2.過去のことを言うときは、その話題に触れてから使う
「その節は」は、「その」がついていることからわかるように、話し手と聞き手との間で共通認識できる事柄を指しています。しかし、長らく会っていなかった人との間では、「どの節」のことを話しているのか認識できないこともあります。そこで、一度過去の事柄に触れてから「その節は」を使うとスムーズです。「あのプロジェクトからもう〇〇年ですか。その節はお世話になりました。」などと使いましょう。
「その節は」の使い方と例文集
目上の人や謝罪の場などにおいてよく使われる「その節は」ですが、言い回しはいくつか決まっています。覚えておけば、相手に失礼なく、感謝の意や誠意が伝えられますよ。
「その節は」の定型文
「その節は」は文頭に使って、そのあとに感謝や謝罪の言葉を続けます。いくつか定型文があるので見ていきましょう。
- その節はありがとうございました。
- その節は大変お世話になり、ありがとうございました。
- その節は大変失礼いたしました。
- その節は、丁寧にご対応いただきありがとうございました。
- その節はご心配をおかけしました。
「その節は」の目上に対する使い方
「その節は」は主にビジネスシーンで、取引先や上司に対して使います。上記の定型文のあとに、丁寧語で言葉を続けましょう。具体的には、以下の例文に示しましたので参考にしてください。
「その節は」の例文
ビジネスシーンで使える「その節は」の例文をいくつか集めました。会話の中だけでなく、メールや手紙でも使えますので、ぜひ参考にしてください。

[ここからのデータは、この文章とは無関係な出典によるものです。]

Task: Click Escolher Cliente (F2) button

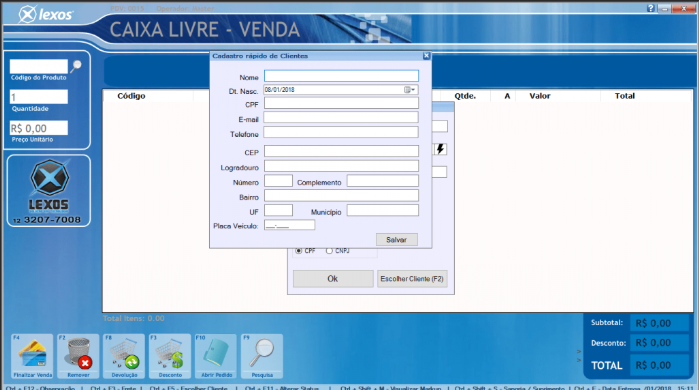Action: tap(412, 279)
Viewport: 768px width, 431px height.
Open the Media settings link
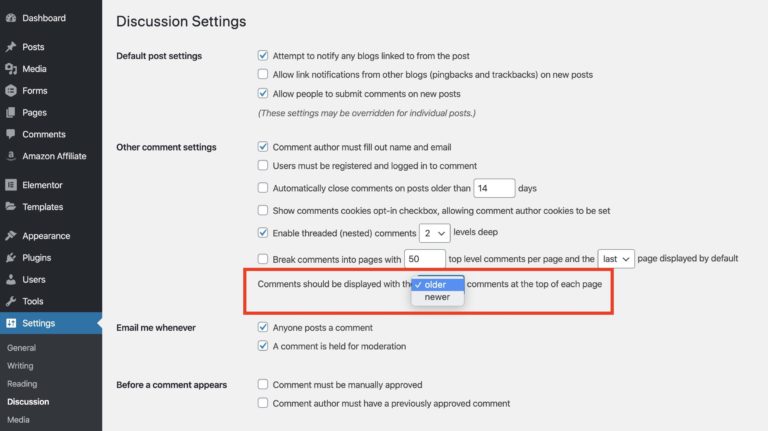click(x=18, y=420)
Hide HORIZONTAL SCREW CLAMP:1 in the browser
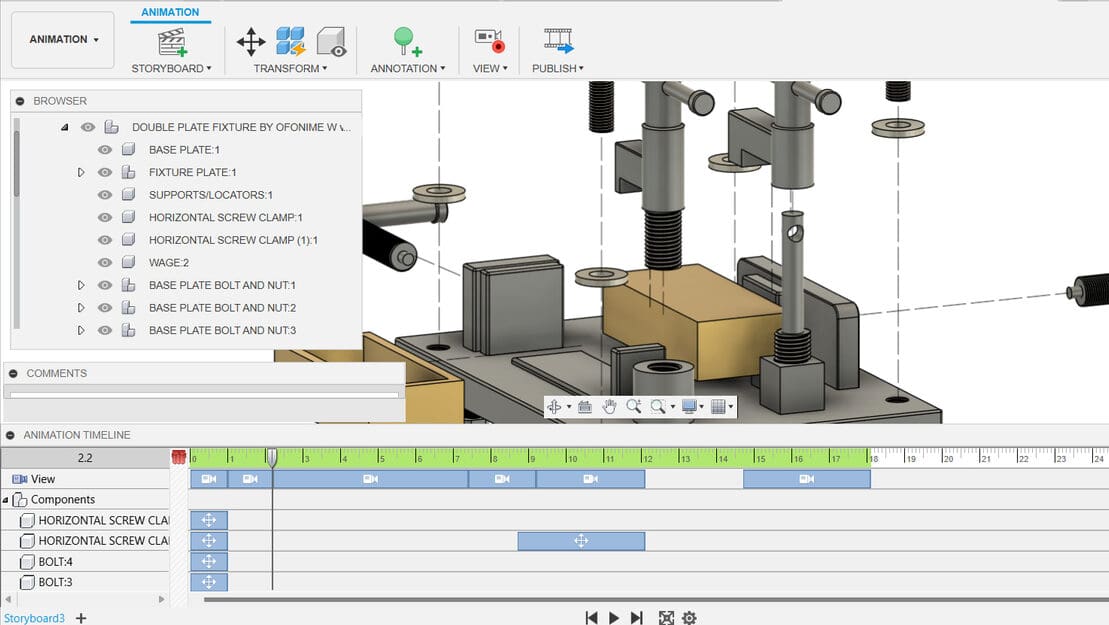 [103, 217]
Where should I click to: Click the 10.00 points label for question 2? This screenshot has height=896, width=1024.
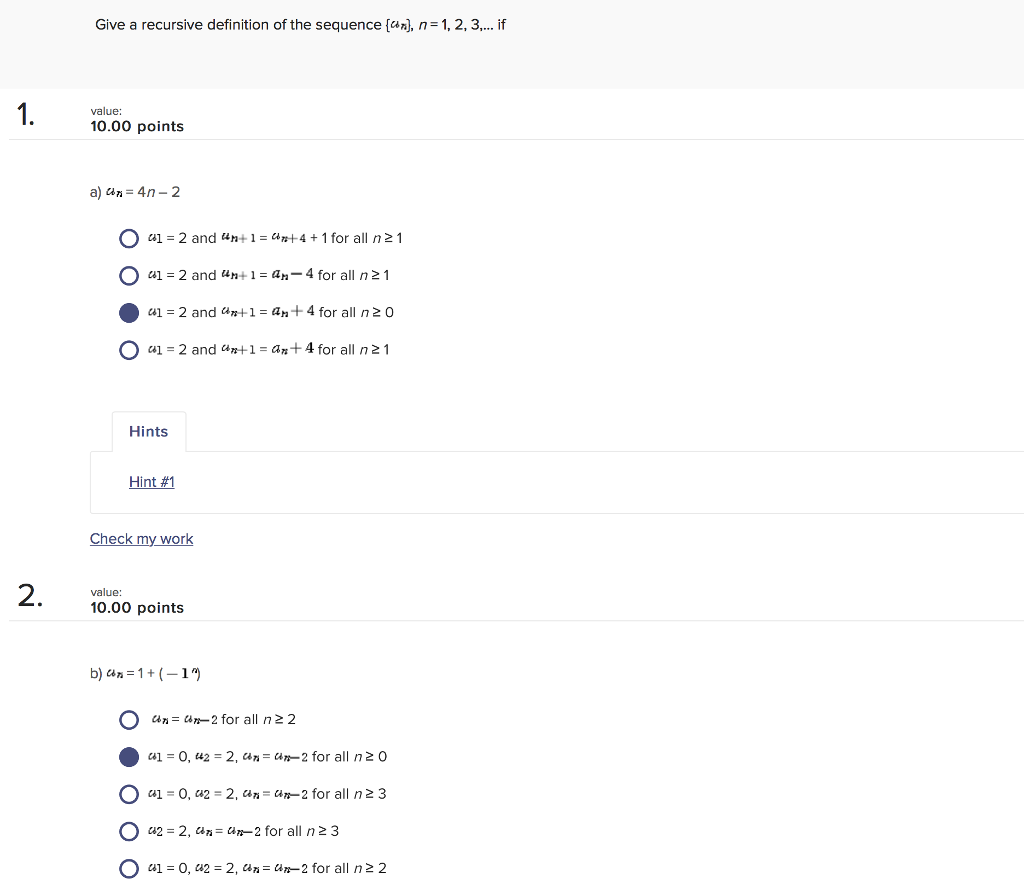click(137, 607)
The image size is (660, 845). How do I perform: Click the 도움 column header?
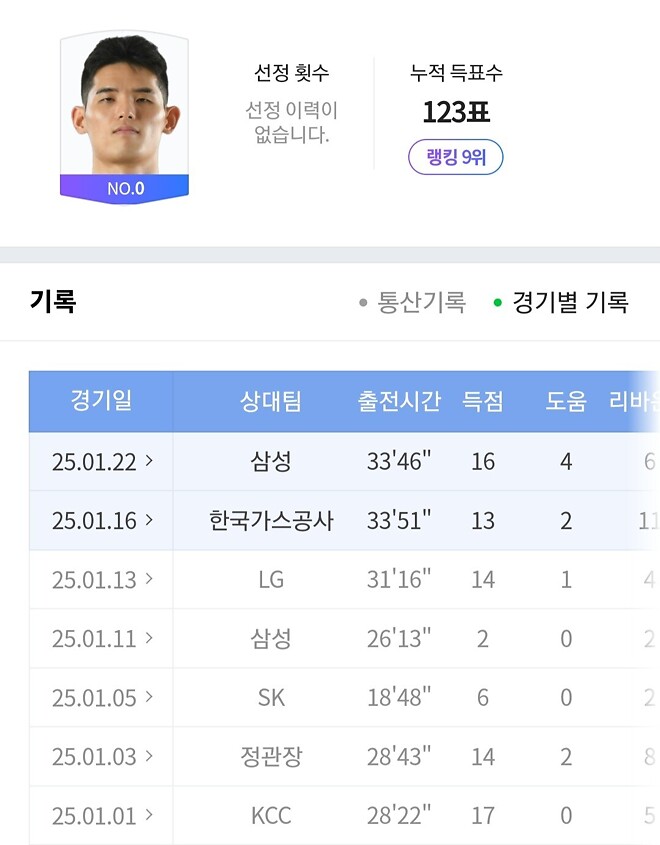(566, 401)
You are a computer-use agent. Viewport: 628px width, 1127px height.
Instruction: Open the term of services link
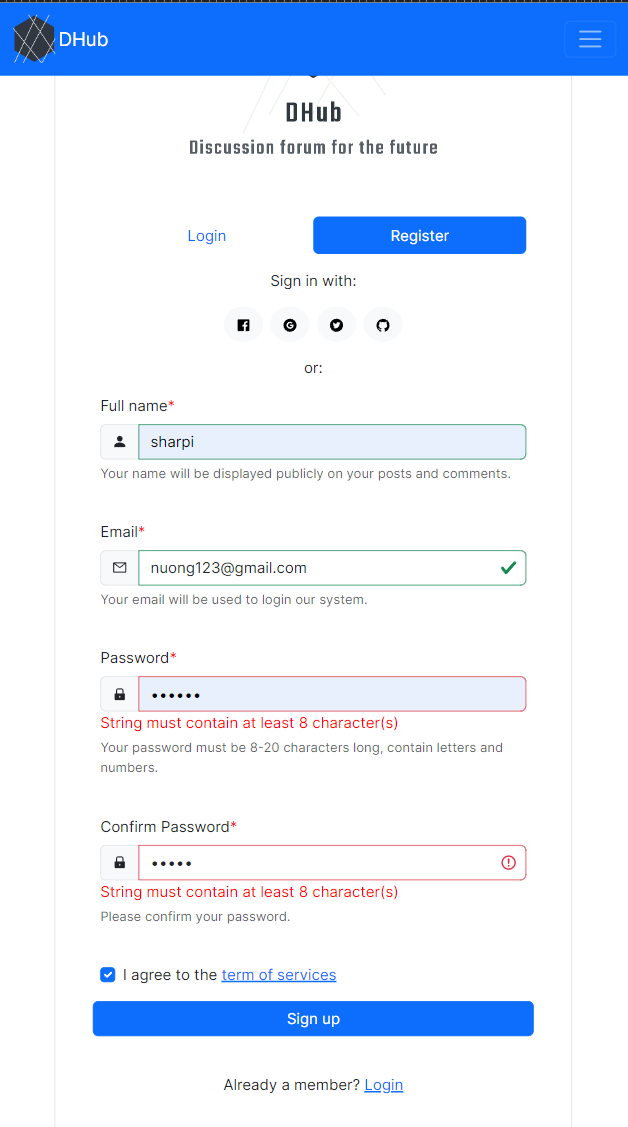pos(279,975)
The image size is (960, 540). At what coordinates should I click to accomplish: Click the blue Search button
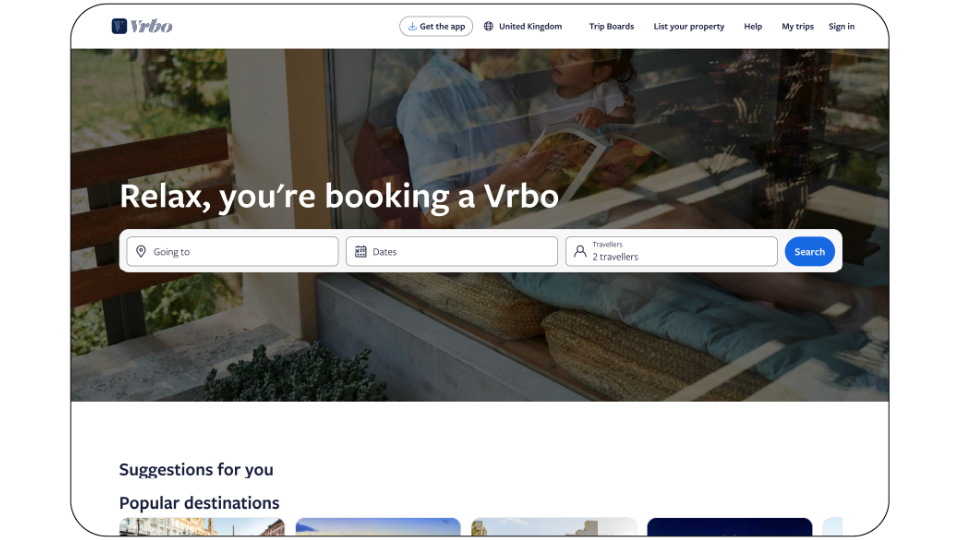[809, 252]
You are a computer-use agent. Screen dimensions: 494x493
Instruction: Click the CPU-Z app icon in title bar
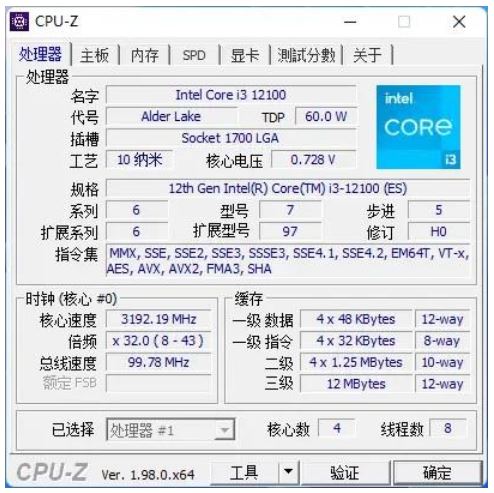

- その節はありがとうございました。おかげさまで業績は順調に回復しております。
- その節は誠にお世話になりました。新しい部署へ異動となりますが、今後ともよろしくお願いいたします。
- その節は丁寧にご対応いただきありがとうございました。
- その節は大変失礼いたしました。再度このようなことがないよう細心の注意を払っておりますので、ご安心くださいませ。
- その節はご無理を言って申し訳ありませんでした。急な対応にもかかわらず迅速に対応してくださって感謝しています。
まとめ
「その節は」は、「この前は」という意味で、過去の事柄を指して使います。「その節はお世話になりました。」や、「その節は大変失礼いたしました。」などと、感謝の意を表すときや、謝罪の場でもよく使われます。ビジネスシーンでは、目上の人や取引先に使えるので、定型文で覚えておくといいでしょう。